Task instructions
Copy the data word for word, from the start through the line that contains "The height and width of the screenshot is (1298, 600).".

Data records
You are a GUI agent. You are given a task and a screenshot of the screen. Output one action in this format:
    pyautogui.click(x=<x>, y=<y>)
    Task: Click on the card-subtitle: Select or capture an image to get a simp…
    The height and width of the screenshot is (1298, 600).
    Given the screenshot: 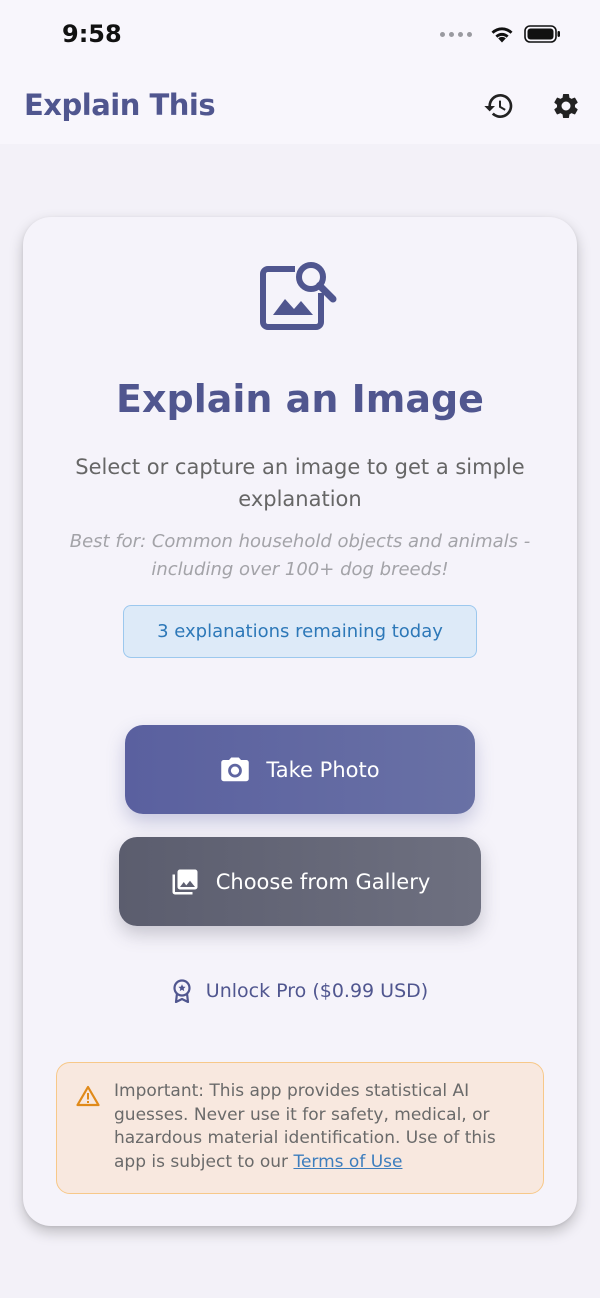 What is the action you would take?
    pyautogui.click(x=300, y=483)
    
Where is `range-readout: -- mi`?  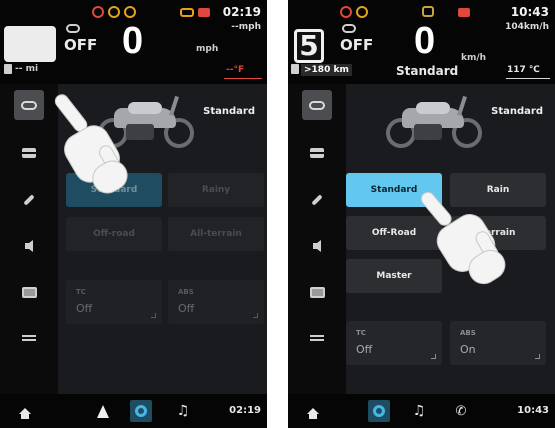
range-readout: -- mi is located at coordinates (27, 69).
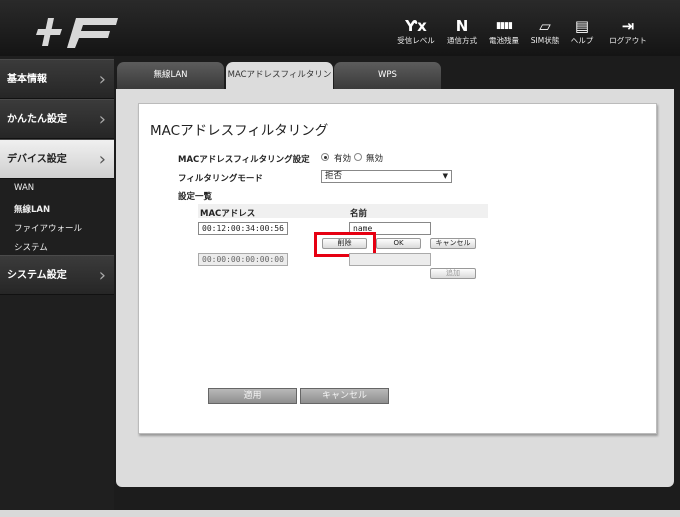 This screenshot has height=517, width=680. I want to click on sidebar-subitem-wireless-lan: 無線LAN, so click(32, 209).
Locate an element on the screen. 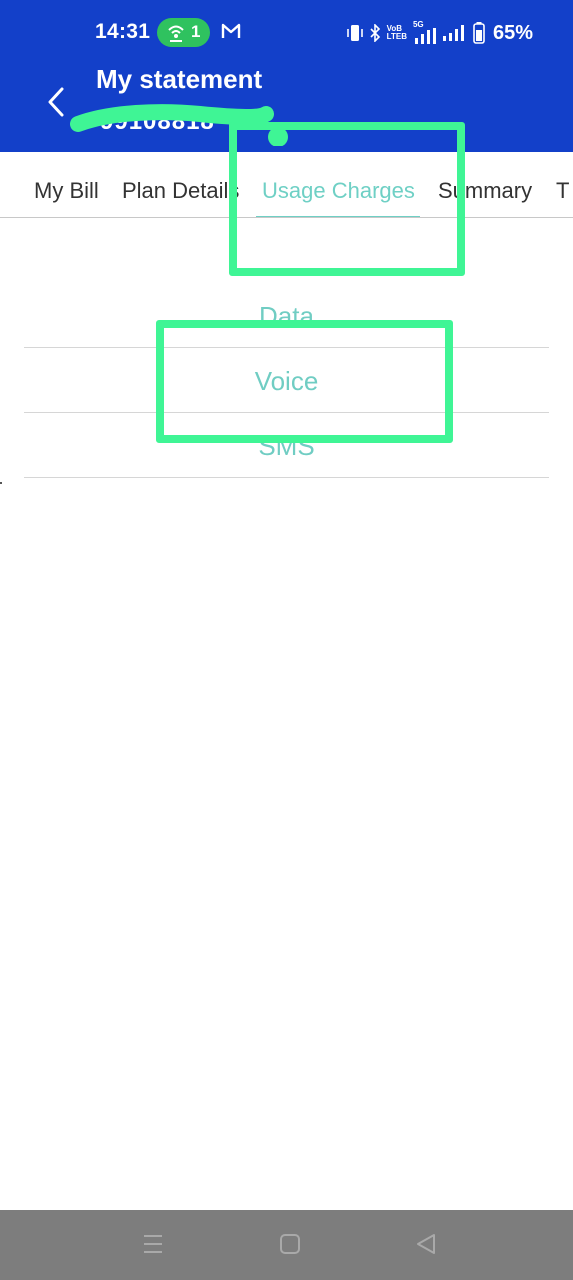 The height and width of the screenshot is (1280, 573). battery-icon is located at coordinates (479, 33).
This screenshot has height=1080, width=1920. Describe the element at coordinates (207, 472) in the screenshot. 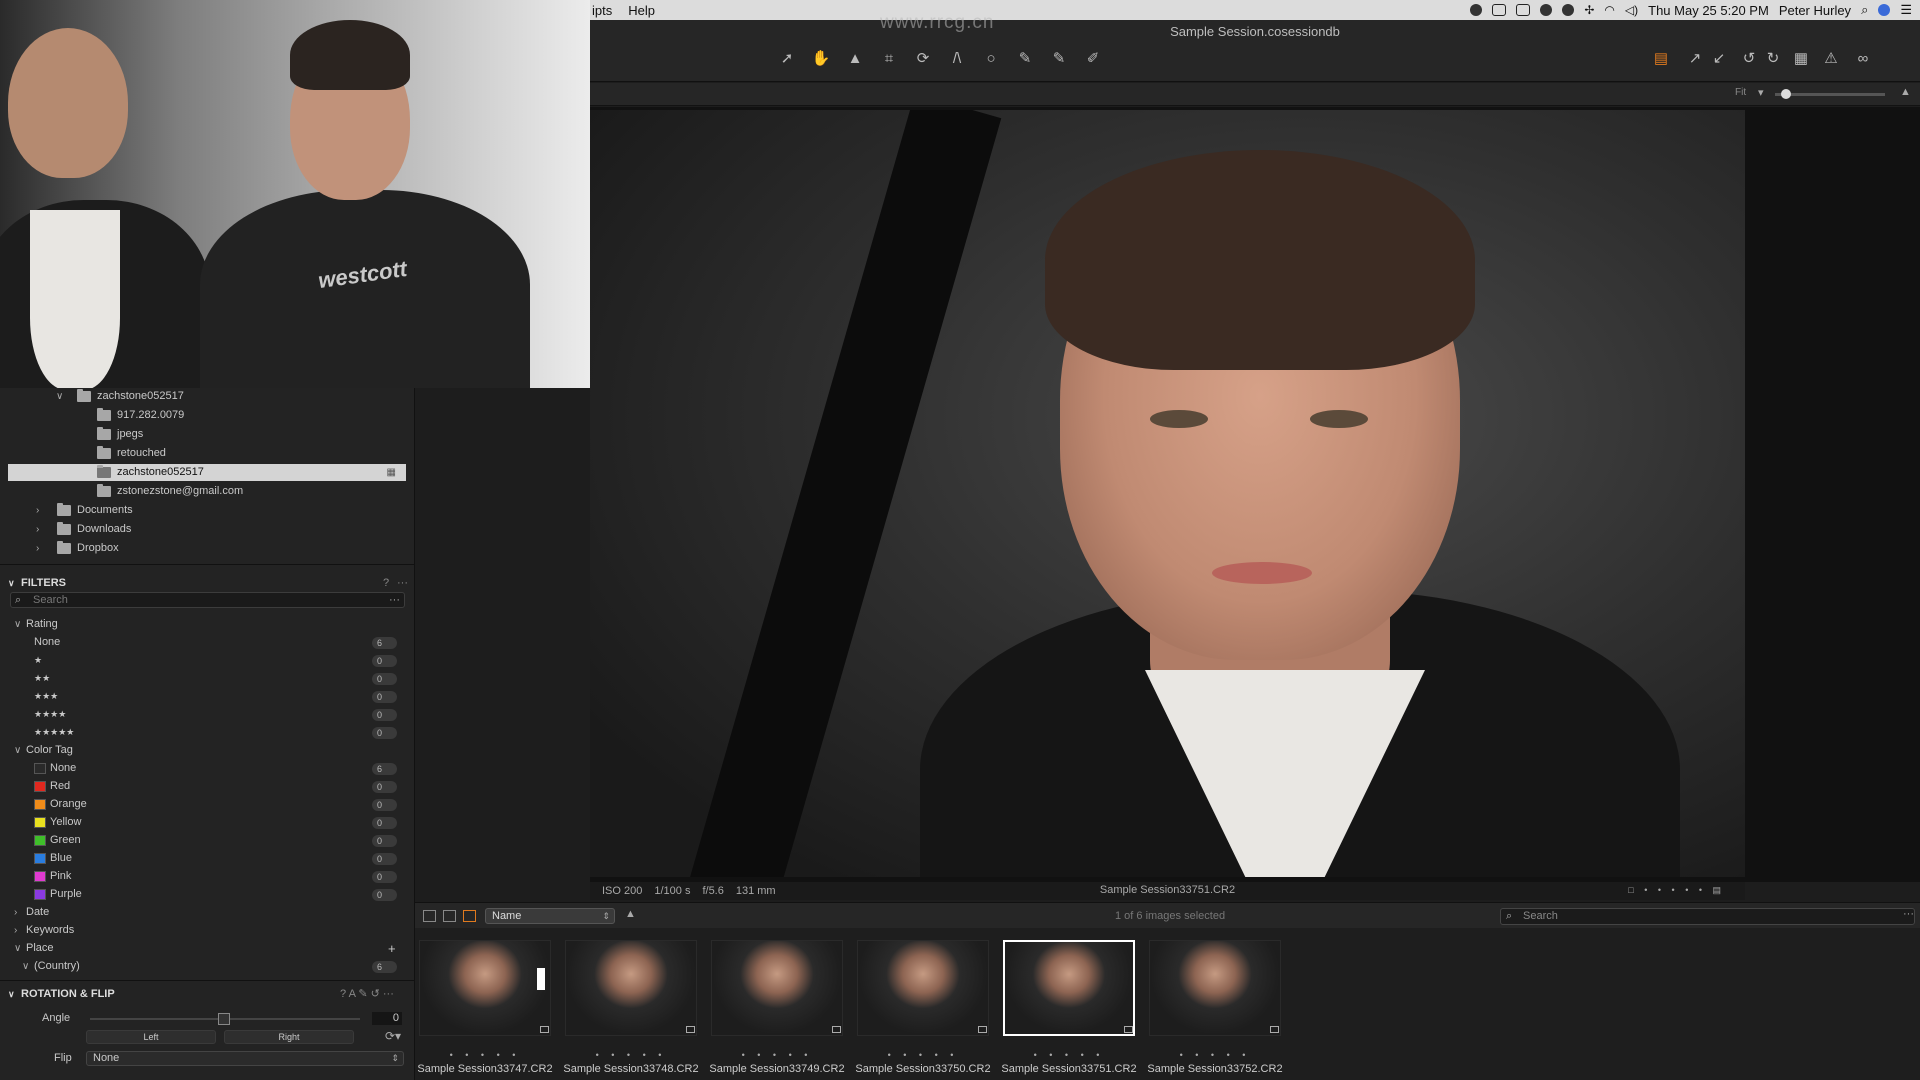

Result for this task
You are a GUI agent. You are given a task and a screenshot of the screen. Output one action in this format:
    pyautogui.click(x=<x>, y=<y>)
    Task: Click on the card-subtitle: Select or capture an image to get a simp…
    The height and width of the screenshot is (1298, 600).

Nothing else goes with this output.